The Scottish Raptor Study Groups (SRSGs) agree with the Scottish Gamekeepers Association chairman Alex Hogg that land management of the right sort can contribute to golden eagle conservation (your report, 6 July).
SRSGs are intrigued by Mr Hogg’s remark that his members in the keepered grouse areas of east and central Scotland have identified at least 55 active eagle nests still in place since 2003. SRSGs will be interested in a comparison of this figure with their own detailed survey records, assessing golden eagle territory occupation and breeding attempts (successful or otherwise) in these areas throughout the ten seasons 2004 to 2013. The comparison will focus particularly on ground still being managed as commercial grouse moor. This should establish whether or not there is a discrepancy (and if there is, the extent of this discrepancy) between SRSGs’ own comprehensively gathered data and Mr Hogg’s figure of 55 active eagle nests.
Historical context is the marked decrease in territory occupation in the areas concerned (revealed by the 2003 census) from the substantially higher levels of occupation recorded in the previous golden eagle national survey years of 1992 and 1982.
Scottish Raptor Study Groups
Irvine Inglis (Letters, 6 July), complains that the photograph used to illustrate an article on gamekeepers was disgraceful, claiming that most urban people do not understand the difficult jobs undertaken by gamekeepers.

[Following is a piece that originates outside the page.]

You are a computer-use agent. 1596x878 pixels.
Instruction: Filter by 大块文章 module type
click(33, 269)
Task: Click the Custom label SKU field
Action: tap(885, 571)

What Mr Inglis fails to understand is that the photograph is a perfect image of how many Scots see gamekeepers.
In the past month alone we have heard of three offences on shooting estates, a tree containing a sea eagle nest in Angus being felled, a gamekeeper in Dumfries being convicted of possessing banned poisons and a considerable haul of poisoned baits found on a shooting estate in Lanarkshire.
It will take the cessation of illegal activities – and not a photograph – to change the public’s perception.